I ended up being thrusted back to work earlier than I would have liked, to try to help rebuild our company that was significantly hit during a global pandemic. In a short 2 months, while my identity and mentality shifted significantly, so had the world. The things that kept me anchored to myself, my home in NYC with the nursery we worked SO hard on, spending time with friends and family, traveling, going out to eat, exercising, walking through the streets of the upper west side, my work, all were stripped away from me and so many others and I ended up in Airbnbs with my 8 week old in multiple homes, leaving everything I knew behind.

And I had to once again learn how to be creative, resourceful, dynamic and entrepreneurial.

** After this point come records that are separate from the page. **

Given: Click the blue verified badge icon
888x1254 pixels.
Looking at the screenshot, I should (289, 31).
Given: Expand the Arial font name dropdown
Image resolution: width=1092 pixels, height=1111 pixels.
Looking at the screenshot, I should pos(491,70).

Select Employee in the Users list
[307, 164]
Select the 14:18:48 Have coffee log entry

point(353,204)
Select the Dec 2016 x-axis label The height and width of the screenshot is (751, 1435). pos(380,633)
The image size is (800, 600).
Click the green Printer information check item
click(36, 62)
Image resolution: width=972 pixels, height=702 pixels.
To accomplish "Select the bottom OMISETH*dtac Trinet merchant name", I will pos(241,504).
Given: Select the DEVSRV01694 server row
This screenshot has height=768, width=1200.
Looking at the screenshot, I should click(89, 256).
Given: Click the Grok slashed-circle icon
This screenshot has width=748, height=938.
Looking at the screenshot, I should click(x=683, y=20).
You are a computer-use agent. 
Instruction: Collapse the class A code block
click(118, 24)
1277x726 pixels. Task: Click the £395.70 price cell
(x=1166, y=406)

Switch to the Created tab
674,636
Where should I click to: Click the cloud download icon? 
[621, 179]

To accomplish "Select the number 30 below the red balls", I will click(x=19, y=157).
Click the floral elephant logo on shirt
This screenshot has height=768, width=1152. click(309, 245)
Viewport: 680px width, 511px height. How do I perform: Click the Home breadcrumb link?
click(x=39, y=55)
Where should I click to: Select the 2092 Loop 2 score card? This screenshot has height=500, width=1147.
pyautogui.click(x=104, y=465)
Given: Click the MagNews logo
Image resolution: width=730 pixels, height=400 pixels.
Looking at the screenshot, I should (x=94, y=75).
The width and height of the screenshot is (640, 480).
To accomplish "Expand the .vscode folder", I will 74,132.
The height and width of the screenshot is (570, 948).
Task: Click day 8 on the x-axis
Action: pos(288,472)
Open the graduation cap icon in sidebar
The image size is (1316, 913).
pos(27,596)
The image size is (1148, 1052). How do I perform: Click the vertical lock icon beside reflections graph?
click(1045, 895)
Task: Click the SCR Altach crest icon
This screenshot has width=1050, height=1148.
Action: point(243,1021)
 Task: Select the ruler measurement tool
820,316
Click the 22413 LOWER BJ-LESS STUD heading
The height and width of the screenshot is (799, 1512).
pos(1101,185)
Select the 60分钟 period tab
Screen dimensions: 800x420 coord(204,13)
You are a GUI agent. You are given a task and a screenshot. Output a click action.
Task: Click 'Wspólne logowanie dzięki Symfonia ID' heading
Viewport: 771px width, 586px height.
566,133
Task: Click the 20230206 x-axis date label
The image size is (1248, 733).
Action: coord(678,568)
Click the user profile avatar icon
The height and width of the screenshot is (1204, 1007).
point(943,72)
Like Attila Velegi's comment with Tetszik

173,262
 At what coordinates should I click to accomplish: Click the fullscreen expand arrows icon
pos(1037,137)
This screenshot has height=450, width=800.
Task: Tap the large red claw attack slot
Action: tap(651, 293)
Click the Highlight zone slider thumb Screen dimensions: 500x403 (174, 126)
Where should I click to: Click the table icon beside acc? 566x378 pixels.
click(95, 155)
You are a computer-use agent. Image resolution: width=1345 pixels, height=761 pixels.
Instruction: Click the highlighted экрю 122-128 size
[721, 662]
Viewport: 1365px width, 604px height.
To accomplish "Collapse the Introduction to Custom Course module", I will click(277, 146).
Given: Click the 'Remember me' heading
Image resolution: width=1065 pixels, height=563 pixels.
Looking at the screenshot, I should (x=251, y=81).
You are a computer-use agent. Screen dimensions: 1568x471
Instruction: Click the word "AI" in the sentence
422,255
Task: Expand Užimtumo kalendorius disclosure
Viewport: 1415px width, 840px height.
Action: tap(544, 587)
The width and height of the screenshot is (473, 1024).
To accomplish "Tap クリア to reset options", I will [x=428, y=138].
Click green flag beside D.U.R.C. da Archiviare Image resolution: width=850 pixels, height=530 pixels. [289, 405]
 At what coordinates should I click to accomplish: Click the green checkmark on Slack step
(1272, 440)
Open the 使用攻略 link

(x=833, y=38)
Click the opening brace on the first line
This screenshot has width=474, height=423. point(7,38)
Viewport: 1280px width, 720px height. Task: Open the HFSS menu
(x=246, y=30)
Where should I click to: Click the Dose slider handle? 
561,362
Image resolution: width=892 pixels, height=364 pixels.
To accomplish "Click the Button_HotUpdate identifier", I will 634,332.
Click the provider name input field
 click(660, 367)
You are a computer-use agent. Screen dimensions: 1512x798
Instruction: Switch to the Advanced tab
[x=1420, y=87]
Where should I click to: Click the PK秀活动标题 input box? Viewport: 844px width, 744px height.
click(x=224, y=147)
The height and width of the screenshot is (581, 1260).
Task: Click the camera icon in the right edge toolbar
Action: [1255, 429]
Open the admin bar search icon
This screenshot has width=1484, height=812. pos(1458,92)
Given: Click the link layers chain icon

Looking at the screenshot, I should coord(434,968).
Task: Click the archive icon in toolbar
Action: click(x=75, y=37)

I had to think outside the box, go against the grain, learn as much as I could, but follow my intuition first and foremost. And that is to me what an entrepreneur is all about. It’s not about the glossy magazine cover stories, or the accolades, it’s about those hard nights when you are alone wondering what you are going to do to do right for your colleagues, stakeholders, partners, clients and listening to the voice inside you, believing in yourself to know that you are capable to take that next step, and that you are not alone.

I hope this article acts as that friend you need in the middle of the night when you are asking, is it OK if I just give him a bottle, or how do I learn how to let go of the person I was once in order to let in the person that I can be, or perhaps it’s just that reminder that the quiet voice inside you is the right voice to listen to.